The largest number of transmissions of the Ebola virus have come in three of Katwa’s 18 health areas. International responders from WHO, Doctors Without Borders and groups like UNICEF are flooding resources into those health areas, Ryan said, in hopes of stamping out the virus before it spreads again.
 
The added scrutiny has allowed health officials to find and identify more cases.
 
“The number of alerts has risen very dramatically, which on the one hand could be seen as a bad thing, but it’s also a good thing,” Ryan said. “It means we’re getting to the roots of the virus at the community level.”
 
Teams of health workers are piecing together evidence of the transmission chains, a crucial step that allows responders to identify where the virus came from, and where it might head next.
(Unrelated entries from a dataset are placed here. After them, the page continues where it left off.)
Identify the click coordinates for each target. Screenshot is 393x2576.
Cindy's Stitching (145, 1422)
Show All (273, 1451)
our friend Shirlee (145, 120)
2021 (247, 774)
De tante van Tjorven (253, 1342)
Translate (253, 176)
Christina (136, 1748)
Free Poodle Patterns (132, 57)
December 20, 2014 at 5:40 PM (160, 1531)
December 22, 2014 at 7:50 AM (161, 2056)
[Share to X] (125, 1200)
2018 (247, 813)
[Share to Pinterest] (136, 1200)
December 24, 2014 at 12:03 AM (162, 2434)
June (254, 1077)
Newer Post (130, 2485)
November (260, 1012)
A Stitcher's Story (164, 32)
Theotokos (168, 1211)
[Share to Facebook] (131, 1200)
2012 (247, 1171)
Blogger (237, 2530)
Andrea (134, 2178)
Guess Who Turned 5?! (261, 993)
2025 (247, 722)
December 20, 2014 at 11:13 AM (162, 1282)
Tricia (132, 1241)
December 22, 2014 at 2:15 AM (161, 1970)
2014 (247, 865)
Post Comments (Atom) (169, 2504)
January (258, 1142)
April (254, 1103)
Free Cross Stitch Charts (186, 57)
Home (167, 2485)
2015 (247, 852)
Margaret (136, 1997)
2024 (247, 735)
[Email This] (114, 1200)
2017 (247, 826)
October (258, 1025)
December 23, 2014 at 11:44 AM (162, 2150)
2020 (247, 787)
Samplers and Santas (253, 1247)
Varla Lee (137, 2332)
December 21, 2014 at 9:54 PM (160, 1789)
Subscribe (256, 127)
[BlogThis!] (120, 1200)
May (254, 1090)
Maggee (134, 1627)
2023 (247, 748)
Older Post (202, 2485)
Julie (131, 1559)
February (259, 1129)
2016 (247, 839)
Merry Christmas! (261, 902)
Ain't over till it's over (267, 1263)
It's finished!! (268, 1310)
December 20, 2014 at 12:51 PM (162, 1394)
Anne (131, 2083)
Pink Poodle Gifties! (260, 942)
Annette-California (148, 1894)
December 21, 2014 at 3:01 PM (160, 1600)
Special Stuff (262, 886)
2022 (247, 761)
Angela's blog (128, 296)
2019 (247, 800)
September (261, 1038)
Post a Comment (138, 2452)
The number of victims who do not seek treatment, and therefore stay hidden from health workers, has muddied that critical process.
 
Ebola is “still not under control right now. There are too many cases popping up right now that we cannot link to previous cases, which is a problem. If we can link them to previous cases, that gives you some indication that you’re doing it right,” Van Heddegem said. “Most problems that we see are in neighborhoods where there is still incomprehension towards what the response really is.”
 
Global health officials have deployed a vaccine that appears to be working. More than 72,000 people in Congo have received the vaccine in recent months, the health ministry said Sunday. And because the region borders other nations, health officials including Americans from the Centers for Disease Control and Prevention have been preparing front-line health workers in Uganda, Rwanda and South Sudan for the possibility that the virus could jump across international boundaries.
 
That spread has not happened yet, but health officials said it remains a possibility. But the spread of Ebola throughout Katwa is the region’s most pressing concern.
 
“Katwa is the biggest threat we face right now. It has the most intense transmission. We’re making progress in the community. We’re making progress with surveillance, but there’s more work to be done,” Ryan said. “This is as complex as it gets.”